Reproduce the following listing line for line, without changing a character.

--------------------------------------------------

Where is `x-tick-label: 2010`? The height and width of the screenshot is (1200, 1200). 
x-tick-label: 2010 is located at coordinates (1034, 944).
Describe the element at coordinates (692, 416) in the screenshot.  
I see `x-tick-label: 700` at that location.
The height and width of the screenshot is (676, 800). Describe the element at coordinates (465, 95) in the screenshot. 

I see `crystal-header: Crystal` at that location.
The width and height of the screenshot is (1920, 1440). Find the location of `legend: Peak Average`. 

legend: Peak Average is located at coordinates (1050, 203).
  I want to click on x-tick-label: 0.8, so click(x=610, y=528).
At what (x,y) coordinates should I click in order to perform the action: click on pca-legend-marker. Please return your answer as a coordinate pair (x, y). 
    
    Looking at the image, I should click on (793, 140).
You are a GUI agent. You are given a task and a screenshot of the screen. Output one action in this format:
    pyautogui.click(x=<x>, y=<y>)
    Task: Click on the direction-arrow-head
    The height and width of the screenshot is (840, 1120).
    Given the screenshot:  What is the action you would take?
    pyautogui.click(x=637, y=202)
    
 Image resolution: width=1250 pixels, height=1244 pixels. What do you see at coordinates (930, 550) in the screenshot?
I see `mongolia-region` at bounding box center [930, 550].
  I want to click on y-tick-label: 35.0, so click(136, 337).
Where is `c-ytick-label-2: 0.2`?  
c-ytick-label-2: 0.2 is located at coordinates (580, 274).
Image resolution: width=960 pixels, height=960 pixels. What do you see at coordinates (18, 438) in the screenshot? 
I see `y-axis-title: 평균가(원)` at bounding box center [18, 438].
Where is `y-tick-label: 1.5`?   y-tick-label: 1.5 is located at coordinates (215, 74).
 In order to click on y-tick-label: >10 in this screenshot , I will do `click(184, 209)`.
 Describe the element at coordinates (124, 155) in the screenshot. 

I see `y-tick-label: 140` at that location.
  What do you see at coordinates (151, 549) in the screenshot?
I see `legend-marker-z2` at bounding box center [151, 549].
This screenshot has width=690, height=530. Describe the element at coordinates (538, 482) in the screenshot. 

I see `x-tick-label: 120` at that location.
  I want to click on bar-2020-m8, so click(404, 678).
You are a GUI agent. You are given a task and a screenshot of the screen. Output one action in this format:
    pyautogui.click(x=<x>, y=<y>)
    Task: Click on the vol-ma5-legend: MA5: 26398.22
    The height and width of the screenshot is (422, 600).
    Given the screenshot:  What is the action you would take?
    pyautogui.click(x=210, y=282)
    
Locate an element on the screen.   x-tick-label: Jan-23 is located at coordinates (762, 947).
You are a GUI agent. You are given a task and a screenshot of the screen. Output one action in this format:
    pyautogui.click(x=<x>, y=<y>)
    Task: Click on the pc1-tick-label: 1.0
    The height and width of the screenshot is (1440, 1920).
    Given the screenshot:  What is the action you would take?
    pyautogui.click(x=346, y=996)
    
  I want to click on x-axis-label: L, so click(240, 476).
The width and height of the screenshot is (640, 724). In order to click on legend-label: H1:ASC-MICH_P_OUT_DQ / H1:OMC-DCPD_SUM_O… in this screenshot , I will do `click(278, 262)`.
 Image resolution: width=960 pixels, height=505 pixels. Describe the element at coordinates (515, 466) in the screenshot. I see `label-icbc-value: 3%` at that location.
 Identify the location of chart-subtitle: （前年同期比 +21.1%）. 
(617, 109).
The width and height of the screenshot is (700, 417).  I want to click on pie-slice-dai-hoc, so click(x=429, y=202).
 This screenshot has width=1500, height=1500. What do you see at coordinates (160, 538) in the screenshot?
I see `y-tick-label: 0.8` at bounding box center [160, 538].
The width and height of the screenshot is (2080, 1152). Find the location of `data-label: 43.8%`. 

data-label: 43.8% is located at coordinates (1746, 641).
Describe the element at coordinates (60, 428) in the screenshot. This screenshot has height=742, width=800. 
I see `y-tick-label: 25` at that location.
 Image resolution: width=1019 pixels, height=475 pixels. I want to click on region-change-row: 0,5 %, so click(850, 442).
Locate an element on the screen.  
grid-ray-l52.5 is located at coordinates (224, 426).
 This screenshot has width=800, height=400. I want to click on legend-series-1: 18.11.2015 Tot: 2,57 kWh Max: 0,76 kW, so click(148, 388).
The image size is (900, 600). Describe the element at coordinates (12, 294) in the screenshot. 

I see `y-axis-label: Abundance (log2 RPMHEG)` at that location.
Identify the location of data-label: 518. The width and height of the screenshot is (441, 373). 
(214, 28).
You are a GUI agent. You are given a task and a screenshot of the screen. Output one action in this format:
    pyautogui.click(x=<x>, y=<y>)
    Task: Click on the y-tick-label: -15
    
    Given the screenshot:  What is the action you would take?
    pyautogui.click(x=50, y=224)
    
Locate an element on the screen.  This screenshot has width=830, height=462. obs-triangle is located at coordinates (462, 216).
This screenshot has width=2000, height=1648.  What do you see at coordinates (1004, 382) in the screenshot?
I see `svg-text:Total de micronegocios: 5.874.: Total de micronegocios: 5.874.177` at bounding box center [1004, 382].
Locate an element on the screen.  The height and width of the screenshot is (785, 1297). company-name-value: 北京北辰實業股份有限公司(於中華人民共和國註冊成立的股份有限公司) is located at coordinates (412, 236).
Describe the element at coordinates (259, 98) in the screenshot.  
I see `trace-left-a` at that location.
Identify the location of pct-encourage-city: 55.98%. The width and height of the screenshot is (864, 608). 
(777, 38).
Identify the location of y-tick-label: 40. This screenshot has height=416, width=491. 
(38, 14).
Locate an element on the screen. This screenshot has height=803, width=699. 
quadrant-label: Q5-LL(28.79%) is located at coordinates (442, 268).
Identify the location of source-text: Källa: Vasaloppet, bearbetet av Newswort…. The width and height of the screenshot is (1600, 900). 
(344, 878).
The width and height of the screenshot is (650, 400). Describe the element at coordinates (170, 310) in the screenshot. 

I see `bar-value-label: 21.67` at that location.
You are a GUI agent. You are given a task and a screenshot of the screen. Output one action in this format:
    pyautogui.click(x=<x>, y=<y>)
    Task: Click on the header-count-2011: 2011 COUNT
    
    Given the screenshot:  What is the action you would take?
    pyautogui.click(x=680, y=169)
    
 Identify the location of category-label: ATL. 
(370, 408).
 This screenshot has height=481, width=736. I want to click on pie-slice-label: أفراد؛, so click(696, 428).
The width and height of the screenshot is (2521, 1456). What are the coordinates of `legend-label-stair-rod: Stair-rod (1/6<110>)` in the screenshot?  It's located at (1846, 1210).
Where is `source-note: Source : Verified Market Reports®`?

--------------------------------------------------

◆ Exercise output:
Where is `x-tick-label: 2010`? The height and width of the screenshot is (1200, 1200). 
x-tick-label: 2010 is located at coordinates (1034, 944).
Describe the element at coordinates (692, 416) in the screenshot.  
I see `x-tick-label: 700` at that location.
The height and width of the screenshot is (676, 800). Describe the element at coordinates (465, 95) in the screenshot. 

I see `crystal-header: Crystal` at that location.
The width and height of the screenshot is (1920, 1440). Find the location of `legend: Peak Average`. 

legend: Peak Average is located at coordinates (1050, 203).
  I want to click on x-tick-label: 0.8, so click(x=610, y=528).
At what (x,y) coordinates should I click in order to perform the action: click on pca-legend-marker. Please return your answer as a coordinate pair (x, y). 
    
    Looking at the image, I should click on (793, 140).
You are a GUI agent. You are given a task and a screenshot of the screen. Output one action in this format:
    pyautogui.click(x=<x>, y=<y>)
    Task: Click on the direction-arrow-head
    The height and width of the screenshot is (840, 1120).
    Given the screenshot:  What is the action you would take?
    pyautogui.click(x=637, y=202)
    
 Image resolution: width=1250 pixels, height=1244 pixels. What do you see at coordinates (930, 550) in the screenshot?
I see `mongolia-region` at bounding box center [930, 550].
  I want to click on y-tick-label: 35.0, so click(136, 337).
Where is `c-ytick-label-2: 0.2`?  
c-ytick-label-2: 0.2 is located at coordinates (580, 274).
Image resolution: width=960 pixels, height=960 pixels. What do you see at coordinates (18, 438) in the screenshot? 
I see `y-axis-title: 평균가(원)` at bounding box center [18, 438].
Where is `y-tick-label: 1.5`?   y-tick-label: 1.5 is located at coordinates (215, 74).
 In order to click on y-tick-label: >10 in this screenshot , I will do `click(184, 209)`.
 Describe the element at coordinates (124, 155) in the screenshot. 

I see `y-tick-label: 140` at that location.
  What do you see at coordinates (151, 549) in the screenshot?
I see `legend-marker-z2` at bounding box center [151, 549].
This screenshot has width=690, height=530. Describe the element at coordinates (538, 482) in the screenshot. 

I see `x-tick-label: 120` at that location.
  I want to click on bar-2020-m8, so click(404, 678).
You are a GUI agent. You are given a task and a screenshot of the screen. Output one action in this format:
    pyautogui.click(x=<x>, y=<y>)
    Task: Click on the vol-ma5-legend: MA5: 26398.22
    The height and width of the screenshot is (422, 600).
    Given the screenshot:  What is the action you would take?
    pyautogui.click(x=210, y=282)
    
Locate an element on the screen.   x-tick-label: Jan-23 is located at coordinates (762, 947).
You are a GUI agent. You are given a task and a screenshot of the screen. Output one action in this format:
    pyautogui.click(x=<x>, y=<y>)
    Task: Click on the pc1-tick-label: 1.0
    The height and width of the screenshot is (1440, 1920).
    Given the screenshot:  What is the action you would take?
    pyautogui.click(x=346, y=996)
    
  I want to click on x-axis-label: L, so click(240, 476).
The width and height of the screenshot is (640, 724). In order to click on legend-label: H1:ASC-MICH_P_OUT_DQ / H1:OMC-DCPD_SUM_O… in this screenshot , I will do `click(278, 262)`.
 Image resolution: width=960 pixels, height=505 pixels. Describe the element at coordinates (515, 466) in the screenshot. I see `label-icbc-value: 3%` at that location.
 Identify the location of chart-subtitle: （前年同期比 +21.1%）. 
(617, 109).
The width and height of the screenshot is (700, 417).  I want to click on pie-slice-dai-hoc, so click(x=429, y=202).
 This screenshot has width=1500, height=1500. What do you see at coordinates (160, 538) in the screenshot?
I see `y-tick-label: 0.8` at bounding box center [160, 538].
The width and height of the screenshot is (2080, 1152). Find the location of `data-label: 43.8%`. 

data-label: 43.8% is located at coordinates (1746, 641).
Describe the element at coordinates (60, 428) in the screenshot. This screenshot has height=742, width=800. 
I see `y-tick-label: 25` at that location.
 Image resolution: width=1019 pixels, height=475 pixels. I want to click on region-change-row: 0,5 %, so click(850, 442).
Locate an element on the screen.  
grid-ray-l52.5 is located at coordinates (224, 426).
 This screenshot has width=800, height=400. I want to click on legend-series-1: 18.11.2015 Tot: 2,57 kWh Max: 0,76 kW, so click(148, 388).
The image size is (900, 600). Describe the element at coordinates (12, 294) in the screenshot. 

I see `y-axis-label: Abundance (log2 RPMHEG)` at that location.
Identify the location of data-label: 518. The width and height of the screenshot is (441, 373). 
(214, 28).
You are a GUI agent. You are given a task and a screenshot of the screen. Output one action in this format:
    pyautogui.click(x=<x>, y=<y>)
    Task: Click on the y-tick-label: -15
    
    Given the screenshot:  What is the action you would take?
    pyautogui.click(x=50, y=224)
    
Locate an element on the screen.  This screenshot has width=830, height=462. obs-triangle is located at coordinates (462, 216).
This screenshot has width=2000, height=1648.  What do you see at coordinates (1004, 382) in the screenshot?
I see `svg-text:Total de micronegocios: 5.874.: Total de micronegocios: 5.874.177` at bounding box center [1004, 382].
Locate an element on the screen.  The height and width of the screenshot is (785, 1297). company-name-value: 北京北辰實業股份有限公司(於中華人民共和國註冊成立的股份有限公司) is located at coordinates (412, 236).
Describe the element at coordinates (259, 98) in the screenshot.  
I see `trace-left-a` at that location.
Identify the location of pct-encourage-city: 55.98%. The width and height of the screenshot is (864, 608). 
(777, 38).
Identify the location of y-tick-label: 40. This screenshot has height=416, width=491. 
(38, 14).
Locate an element on the screen. This screenshot has height=803, width=699. 
quadrant-label: Q5-LL(28.79%) is located at coordinates (442, 268).
Identify the location of source-text: Källa: Vasaloppet, bearbetet av Newswort…. The width and height of the screenshot is (1600, 900). 
(344, 878).
The width and height of the screenshot is (650, 400). Describe the element at coordinates (170, 310) in the screenshot. 

I see `bar-value-label: 21.67` at that location.
You are a GUI agent. You are given a task and a screenshot of the screen. Output one action in this format:
    pyautogui.click(x=<x>, y=<y>)
    Task: Click on the header-count-2011: 2011 COUNT
    
    Given the screenshot:  What is the action you would take?
    pyautogui.click(x=680, y=169)
    
 Identify the location of category-label: ATL. 
(370, 408).
 This screenshot has height=481, width=736. I want to click on pie-slice-label: أفراد؛, so click(696, 428).
The width and height of the screenshot is (2521, 1456). What are the coordinates of `legend-label-stair-rod: Stair-rod (1/6<110>)` in the screenshot?  It's located at (1846, 1210).
Where is `source-note: Source : Verified Market Reports®`?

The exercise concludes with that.